Condisciple de Dos Passos à Harvard, ambulancier en France pendant la Première Guerre mondiale, emprisonné à La Ferté-Macé à la suite d'erreurs administratives, il fait dans la Chambre* énorme (1922) le récit de sa captivité et, à travers l'évocation de ses gardiens et de ses compagnons de misère, définit les thèmes principaux de son œuvre, identifiant l'écrivain au clown, être dérisoire mais riche d'un pouvoir spirituel. De Tulipes et cheminées (1923) aux Poèmes complets (1962), neuf recueils poétiques associent le lyrisme à des rythmes variables, à des déconstructions sémantiques, à de quasi-calligrammes. La logique stricte est bannie au profit d'images labiles, à la fois fortement physiques et éthérées. Les articles et conférences de Harvard (1953), Eimi (1933), récit d'un voyage à Moscou, son théâtre (Lui, 1927 ; Saint Nicolas, 1946), un ballet (Tom, 1935) confirment le choix de l'humour et la virtuosité des jeux de langage. L'innovation formelle n'empêche pas la référence sous-jacente au transcendantalisme et souligne l'aptitude à saisir et à défaire toute parole, en un geste iconoclaste et fondateur.

Cunha (Euclides Rodrigues Pimenta da)

Journaliste et écrivain brésilien (Cantagalo, Rio de Janeiro, 1866 – assassiné à Rio de Janeiro 1909).

Il accompagna comme reporter de l'Estado de São Paulo la campagne militaire de 1896-1897 contre les révoltés de Canudos, partisans d'Antônio Conselheiro, dans les landes (sertões) de l'État de Bahia. À partir de ces reportages, il conçut une étude célèbre, Terres de Canudos (1902), composée de trois parties : « la Terre » et « l'Homme », tableau gigantesque et précis du paysage physique et humain du Nordeste ; « la Lutte », noyau narratif situé lors de la phase finale de la campagne militaire de Canudos.

Cuoco (Vincenzo)

Homme politique et écrivain italien (Civitacampomarano, Campobasso, 1770 – Naples 1823).

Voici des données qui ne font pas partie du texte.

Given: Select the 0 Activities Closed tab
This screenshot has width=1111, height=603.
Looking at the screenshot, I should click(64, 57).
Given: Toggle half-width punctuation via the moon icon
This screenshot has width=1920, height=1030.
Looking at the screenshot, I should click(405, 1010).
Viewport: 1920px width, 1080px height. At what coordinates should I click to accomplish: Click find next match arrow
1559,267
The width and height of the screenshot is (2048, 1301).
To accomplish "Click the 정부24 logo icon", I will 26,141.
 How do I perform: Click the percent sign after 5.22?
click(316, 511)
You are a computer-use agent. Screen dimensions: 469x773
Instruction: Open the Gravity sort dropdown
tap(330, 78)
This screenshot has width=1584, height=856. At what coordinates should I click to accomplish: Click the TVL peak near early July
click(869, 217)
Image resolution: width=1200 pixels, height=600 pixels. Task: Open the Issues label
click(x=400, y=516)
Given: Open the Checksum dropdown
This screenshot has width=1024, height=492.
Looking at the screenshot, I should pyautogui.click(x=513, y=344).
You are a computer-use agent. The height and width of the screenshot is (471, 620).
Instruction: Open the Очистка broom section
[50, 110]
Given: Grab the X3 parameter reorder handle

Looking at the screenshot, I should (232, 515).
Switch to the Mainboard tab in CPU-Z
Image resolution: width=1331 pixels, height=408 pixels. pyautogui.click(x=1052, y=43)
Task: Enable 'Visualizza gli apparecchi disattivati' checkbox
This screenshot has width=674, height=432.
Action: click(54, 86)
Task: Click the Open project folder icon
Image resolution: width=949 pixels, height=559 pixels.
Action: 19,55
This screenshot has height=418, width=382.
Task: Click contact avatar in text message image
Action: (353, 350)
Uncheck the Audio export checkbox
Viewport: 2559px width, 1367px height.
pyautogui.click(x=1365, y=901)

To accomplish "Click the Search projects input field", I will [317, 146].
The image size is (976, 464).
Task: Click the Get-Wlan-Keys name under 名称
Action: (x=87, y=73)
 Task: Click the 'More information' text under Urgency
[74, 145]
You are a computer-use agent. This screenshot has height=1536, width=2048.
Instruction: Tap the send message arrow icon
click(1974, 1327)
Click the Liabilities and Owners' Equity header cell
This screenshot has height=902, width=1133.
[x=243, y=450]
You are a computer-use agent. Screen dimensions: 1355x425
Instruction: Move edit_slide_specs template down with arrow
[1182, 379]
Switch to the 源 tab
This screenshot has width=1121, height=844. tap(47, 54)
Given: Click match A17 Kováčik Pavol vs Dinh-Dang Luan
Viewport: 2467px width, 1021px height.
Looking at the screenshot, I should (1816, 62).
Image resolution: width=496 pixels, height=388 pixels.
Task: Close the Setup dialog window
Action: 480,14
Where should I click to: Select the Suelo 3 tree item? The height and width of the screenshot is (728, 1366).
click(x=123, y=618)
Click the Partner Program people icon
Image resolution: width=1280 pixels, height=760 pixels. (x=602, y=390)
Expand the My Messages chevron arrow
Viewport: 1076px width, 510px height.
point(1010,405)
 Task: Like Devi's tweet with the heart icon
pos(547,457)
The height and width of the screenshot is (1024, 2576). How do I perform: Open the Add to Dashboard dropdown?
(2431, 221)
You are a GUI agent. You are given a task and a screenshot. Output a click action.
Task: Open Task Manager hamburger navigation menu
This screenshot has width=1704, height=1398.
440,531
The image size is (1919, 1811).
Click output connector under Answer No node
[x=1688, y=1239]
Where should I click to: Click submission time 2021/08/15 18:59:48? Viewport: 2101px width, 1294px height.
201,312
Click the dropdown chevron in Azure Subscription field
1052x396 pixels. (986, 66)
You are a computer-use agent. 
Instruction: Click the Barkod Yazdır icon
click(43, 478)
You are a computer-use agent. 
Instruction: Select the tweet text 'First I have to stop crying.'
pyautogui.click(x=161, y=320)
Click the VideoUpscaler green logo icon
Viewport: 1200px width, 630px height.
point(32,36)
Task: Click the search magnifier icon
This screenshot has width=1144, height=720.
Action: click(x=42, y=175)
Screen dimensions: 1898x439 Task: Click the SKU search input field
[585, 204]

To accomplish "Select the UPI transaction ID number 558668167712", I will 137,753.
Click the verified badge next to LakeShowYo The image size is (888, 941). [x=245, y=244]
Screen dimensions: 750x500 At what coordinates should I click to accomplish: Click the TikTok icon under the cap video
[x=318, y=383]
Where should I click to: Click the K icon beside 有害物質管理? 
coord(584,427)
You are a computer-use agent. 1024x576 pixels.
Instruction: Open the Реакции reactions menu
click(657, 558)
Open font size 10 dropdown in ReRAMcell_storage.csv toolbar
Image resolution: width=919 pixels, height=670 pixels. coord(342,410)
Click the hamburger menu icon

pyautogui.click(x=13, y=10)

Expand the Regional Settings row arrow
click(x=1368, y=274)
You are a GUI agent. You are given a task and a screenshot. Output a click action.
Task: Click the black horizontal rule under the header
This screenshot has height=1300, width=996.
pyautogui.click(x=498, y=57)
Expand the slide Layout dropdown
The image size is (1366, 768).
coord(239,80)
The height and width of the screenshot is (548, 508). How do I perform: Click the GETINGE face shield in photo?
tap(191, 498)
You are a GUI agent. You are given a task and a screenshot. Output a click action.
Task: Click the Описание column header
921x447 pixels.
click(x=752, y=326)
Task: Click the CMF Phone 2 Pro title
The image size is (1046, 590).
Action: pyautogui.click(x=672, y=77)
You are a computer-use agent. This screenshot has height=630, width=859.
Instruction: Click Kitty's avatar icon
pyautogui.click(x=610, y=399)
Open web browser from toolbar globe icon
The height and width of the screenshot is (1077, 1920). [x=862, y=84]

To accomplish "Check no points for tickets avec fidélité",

Impliqué dans la révolution napolitaine de 1799, il critique l'expérience jacobine dans son Essai historique sur la révolution napolitaine de 1799 (1801 ; 2e éd., 1806), qui fut considéré comme un modèle du libéralisme modéré italien.

Curtis (Louis Laffitte, dit Jean-Louis)

Écrivain français (Orthez 1917 – Paris 1995).

Ses romans, situés pendant la guerre (les Jeunes Hommes, 1946), l'Occupation (les Forêts de la nuit, 1947), la Libération (les Justes Causes, 1954), les années 1960 (la Quarantaine, 1966 ; Un jeune couple, 1967 ; le Roseau pensant, 1971), peignent des personnages en quête d'un « supplément d'âme ». Recherches techniques, ironie, pastiches se mêlent dans la Parade (1960), Cygne sauvage (1962) et La Chine m'inquiète (1972) ; le Mauvais Choix (1984) compare christianisme et marxisme à leur début. Ses dernières œuvres sont plus satiriques (Questions à la littérature, 1973 ; le Battement de mon cœur, 1981 ; Une éducation d'écrivain, 1985).